Your instructions: Please rescale the entries from the start through the line containing "Material de Apoio (172, 226)", both ends included, and write out every line again with the requests left as they are. Multiply each answer coordinate by 0.85 and round to a whole number, with halves rounded up.

[begin Materials provided]

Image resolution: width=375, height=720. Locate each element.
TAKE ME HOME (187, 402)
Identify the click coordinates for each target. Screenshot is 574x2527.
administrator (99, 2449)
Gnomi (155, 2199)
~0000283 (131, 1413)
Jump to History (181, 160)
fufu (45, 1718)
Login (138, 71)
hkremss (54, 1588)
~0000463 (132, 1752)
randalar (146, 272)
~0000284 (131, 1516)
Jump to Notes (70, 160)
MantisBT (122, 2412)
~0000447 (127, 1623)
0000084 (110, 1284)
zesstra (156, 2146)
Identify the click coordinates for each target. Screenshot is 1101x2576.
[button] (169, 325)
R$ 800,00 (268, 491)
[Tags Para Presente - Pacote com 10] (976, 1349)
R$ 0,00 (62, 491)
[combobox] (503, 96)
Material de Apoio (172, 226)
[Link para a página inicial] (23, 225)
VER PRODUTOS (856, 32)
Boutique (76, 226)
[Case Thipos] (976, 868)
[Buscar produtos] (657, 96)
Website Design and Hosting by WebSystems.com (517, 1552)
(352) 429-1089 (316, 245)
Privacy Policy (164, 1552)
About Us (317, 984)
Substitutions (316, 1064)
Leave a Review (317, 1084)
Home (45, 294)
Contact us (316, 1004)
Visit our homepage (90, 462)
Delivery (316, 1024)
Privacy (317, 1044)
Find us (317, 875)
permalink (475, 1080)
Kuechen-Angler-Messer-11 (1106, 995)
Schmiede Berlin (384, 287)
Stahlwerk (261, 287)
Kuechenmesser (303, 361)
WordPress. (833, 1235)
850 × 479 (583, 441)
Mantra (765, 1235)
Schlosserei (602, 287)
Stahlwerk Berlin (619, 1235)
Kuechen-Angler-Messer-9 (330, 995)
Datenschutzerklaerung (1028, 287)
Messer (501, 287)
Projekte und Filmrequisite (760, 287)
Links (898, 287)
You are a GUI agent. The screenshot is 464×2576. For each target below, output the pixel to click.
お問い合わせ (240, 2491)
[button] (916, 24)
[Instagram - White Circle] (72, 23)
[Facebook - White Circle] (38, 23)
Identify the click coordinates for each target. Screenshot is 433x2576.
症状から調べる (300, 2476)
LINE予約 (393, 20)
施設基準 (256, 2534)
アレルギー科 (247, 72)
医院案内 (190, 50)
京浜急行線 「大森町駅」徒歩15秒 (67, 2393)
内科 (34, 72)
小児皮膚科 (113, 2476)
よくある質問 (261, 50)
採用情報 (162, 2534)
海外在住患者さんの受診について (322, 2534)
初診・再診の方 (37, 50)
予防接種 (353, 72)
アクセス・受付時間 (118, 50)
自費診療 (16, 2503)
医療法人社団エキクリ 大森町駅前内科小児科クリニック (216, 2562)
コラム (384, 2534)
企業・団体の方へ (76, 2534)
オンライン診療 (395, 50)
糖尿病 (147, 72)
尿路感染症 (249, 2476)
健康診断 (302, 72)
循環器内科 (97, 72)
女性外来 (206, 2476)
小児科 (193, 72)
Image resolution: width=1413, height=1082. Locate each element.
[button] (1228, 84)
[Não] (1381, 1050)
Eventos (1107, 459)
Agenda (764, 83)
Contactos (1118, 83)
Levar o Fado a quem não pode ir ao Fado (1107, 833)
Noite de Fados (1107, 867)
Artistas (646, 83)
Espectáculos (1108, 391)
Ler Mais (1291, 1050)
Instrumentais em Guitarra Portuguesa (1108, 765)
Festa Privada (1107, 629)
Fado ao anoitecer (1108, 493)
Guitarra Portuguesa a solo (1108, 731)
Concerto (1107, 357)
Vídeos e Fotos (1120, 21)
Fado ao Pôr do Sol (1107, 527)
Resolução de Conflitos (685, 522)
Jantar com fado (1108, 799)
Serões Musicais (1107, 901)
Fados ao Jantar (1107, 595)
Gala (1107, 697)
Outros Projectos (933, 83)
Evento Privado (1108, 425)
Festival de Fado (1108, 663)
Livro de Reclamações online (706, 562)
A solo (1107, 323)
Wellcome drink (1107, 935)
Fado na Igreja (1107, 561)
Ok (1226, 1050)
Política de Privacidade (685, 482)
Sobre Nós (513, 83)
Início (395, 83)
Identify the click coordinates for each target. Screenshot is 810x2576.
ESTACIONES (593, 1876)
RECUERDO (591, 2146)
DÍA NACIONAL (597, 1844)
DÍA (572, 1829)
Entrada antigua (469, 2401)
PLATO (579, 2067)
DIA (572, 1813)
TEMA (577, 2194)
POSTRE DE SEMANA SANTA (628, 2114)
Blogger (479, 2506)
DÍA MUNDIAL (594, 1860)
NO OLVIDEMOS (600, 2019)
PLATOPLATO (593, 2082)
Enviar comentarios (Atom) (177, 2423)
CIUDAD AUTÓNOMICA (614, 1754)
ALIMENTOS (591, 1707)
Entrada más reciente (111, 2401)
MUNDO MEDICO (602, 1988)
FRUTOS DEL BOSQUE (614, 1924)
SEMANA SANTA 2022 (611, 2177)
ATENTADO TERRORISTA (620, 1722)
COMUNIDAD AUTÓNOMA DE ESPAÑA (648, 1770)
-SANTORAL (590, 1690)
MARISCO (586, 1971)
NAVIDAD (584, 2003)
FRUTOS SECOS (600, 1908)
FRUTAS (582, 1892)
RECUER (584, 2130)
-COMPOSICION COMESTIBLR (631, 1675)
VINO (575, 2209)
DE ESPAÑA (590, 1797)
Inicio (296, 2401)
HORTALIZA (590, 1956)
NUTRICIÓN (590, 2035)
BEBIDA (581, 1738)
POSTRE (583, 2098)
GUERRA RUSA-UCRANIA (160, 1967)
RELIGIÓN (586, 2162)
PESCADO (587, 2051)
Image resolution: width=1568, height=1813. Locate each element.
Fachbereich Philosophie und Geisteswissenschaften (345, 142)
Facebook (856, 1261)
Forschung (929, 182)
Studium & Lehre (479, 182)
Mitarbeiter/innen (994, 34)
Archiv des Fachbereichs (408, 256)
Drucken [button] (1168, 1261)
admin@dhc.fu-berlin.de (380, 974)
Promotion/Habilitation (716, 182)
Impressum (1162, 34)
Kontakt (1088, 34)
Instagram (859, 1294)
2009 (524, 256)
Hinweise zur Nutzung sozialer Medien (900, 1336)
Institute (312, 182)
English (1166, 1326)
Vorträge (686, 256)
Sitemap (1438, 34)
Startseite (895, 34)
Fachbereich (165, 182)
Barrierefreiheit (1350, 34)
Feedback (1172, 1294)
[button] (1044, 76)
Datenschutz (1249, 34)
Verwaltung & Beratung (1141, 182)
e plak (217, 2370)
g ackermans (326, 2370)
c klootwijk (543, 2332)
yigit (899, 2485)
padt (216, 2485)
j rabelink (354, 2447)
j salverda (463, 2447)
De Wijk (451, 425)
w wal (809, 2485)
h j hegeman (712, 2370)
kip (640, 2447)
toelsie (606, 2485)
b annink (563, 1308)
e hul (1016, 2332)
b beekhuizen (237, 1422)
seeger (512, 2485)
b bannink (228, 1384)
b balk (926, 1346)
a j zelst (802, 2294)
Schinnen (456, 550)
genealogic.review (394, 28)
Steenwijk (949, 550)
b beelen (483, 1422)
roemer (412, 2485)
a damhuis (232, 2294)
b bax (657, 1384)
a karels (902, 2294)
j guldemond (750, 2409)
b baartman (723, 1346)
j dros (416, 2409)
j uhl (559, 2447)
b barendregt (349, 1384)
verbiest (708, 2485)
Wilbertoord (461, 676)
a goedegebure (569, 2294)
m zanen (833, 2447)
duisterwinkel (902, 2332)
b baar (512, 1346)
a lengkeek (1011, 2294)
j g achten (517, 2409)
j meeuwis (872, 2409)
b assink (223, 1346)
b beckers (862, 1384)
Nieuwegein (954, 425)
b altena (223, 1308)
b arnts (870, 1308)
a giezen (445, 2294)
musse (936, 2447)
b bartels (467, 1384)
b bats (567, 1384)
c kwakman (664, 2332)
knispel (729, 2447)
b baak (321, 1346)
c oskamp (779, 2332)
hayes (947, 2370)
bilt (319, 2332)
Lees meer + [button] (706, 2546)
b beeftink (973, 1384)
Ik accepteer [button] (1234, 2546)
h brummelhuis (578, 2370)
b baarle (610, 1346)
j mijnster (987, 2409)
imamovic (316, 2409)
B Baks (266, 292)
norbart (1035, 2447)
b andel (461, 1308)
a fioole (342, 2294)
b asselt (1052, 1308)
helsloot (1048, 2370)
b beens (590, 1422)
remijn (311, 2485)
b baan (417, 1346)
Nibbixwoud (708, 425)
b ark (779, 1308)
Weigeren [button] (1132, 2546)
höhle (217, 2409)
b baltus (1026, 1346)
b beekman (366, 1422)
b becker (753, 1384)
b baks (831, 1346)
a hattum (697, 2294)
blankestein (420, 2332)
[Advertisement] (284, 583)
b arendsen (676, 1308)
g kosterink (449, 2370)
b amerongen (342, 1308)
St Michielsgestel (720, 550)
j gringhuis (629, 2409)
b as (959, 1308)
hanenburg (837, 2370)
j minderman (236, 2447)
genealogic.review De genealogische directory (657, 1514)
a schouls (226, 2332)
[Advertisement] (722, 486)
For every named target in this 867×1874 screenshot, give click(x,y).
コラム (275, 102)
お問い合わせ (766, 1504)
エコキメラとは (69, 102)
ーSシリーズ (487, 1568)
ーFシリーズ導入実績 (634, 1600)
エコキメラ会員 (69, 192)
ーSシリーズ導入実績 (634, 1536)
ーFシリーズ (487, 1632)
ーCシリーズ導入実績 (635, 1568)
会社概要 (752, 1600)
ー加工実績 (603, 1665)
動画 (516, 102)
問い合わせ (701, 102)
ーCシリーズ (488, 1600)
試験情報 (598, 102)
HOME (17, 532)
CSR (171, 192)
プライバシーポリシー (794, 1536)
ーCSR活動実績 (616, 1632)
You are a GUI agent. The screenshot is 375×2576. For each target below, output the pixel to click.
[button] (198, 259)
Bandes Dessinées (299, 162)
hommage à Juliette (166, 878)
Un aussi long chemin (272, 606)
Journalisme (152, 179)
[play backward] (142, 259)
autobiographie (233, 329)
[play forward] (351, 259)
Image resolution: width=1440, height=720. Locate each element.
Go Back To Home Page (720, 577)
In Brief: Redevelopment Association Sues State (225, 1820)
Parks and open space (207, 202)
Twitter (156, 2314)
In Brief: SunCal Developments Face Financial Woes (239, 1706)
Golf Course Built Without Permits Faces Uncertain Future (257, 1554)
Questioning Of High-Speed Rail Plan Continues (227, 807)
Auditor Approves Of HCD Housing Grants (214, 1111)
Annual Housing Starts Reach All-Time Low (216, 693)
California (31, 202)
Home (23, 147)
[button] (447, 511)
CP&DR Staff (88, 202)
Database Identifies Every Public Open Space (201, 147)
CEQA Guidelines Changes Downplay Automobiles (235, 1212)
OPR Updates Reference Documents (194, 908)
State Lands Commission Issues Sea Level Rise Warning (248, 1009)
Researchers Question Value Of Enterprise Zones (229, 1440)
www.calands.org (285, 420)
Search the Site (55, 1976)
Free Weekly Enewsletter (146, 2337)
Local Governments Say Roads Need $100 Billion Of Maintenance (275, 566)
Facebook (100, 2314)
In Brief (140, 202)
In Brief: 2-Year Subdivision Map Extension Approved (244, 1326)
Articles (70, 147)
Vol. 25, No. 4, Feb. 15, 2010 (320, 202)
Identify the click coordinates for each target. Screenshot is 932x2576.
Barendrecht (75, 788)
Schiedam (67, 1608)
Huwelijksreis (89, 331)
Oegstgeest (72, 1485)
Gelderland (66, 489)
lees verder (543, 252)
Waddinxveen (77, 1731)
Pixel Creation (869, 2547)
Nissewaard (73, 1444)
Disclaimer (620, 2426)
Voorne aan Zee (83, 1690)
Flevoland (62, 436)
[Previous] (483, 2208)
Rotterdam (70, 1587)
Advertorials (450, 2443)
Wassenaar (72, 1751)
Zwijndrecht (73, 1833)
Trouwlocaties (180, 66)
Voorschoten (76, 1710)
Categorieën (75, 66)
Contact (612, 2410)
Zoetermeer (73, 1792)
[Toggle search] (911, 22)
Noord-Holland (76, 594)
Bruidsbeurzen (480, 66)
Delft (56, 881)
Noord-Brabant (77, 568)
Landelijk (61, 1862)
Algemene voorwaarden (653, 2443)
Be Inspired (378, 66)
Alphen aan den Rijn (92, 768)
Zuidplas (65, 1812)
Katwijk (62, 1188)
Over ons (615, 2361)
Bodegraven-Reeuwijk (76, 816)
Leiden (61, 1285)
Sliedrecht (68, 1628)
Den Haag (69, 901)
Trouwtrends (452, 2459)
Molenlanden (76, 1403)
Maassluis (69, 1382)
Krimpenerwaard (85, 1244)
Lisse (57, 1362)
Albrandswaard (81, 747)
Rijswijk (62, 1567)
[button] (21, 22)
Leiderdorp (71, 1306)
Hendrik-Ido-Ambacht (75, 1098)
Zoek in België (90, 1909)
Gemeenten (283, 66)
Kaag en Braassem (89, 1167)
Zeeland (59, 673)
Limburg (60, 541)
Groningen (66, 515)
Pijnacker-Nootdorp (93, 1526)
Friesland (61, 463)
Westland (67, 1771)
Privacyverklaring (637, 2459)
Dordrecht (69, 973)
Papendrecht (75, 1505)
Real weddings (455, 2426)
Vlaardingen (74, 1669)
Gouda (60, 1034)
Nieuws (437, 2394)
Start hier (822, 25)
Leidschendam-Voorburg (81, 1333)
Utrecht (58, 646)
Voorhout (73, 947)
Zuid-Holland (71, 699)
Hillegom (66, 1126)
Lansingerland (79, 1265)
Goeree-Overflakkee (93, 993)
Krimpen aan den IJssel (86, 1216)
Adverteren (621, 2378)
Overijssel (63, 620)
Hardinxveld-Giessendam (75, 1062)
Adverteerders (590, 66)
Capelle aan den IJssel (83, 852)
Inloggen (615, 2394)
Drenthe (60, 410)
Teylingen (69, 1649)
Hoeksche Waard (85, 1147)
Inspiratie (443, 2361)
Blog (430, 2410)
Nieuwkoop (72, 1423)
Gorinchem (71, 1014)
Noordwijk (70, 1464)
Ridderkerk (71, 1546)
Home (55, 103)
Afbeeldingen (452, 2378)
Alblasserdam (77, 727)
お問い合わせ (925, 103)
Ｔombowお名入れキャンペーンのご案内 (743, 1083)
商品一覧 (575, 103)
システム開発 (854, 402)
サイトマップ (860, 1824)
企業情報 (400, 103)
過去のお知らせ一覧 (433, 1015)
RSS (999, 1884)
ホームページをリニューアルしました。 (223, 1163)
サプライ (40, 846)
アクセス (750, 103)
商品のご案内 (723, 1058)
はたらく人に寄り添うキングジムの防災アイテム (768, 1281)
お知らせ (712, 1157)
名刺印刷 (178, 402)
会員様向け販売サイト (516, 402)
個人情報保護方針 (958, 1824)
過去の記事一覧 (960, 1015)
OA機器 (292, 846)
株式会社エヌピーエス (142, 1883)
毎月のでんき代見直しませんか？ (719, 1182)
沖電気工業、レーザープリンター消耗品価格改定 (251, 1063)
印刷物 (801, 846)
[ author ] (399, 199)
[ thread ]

[end Materials provided]

Solution below:
Image resolution: width=375, height=720. Locate each element.
TAKE ME HOME (159, 342)
Identify the click coordinates for each target. Screenshot is 574x2527.
administrator (84, 2082)
Gnomi (132, 1869)
~0000283 (111, 1201)
Jump to History (154, 136)
fufu (38, 1460)
Login (117, 60)
hkremss (46, 1350)
~0000463 (112, 1489)
randalar (124, 231)
~0000284 (111, 1289)
Jump to Notes (60, 136)
MantisBT (104, 2050)
~0000447 (108, 1380)
0000084 (94, 1091)
zesstra (133, 1824)
Identify the click coordinates for each target. Screenshot is 1101x2576.
[button] (144, 276)
R$ 800,00 (228, 417)
[Tags Para Presente - Pacote com 10] (830, 1147)
R$ 0,00 (53, 417)
[combobox] (428, 82)
Material de Apoio (146, 192)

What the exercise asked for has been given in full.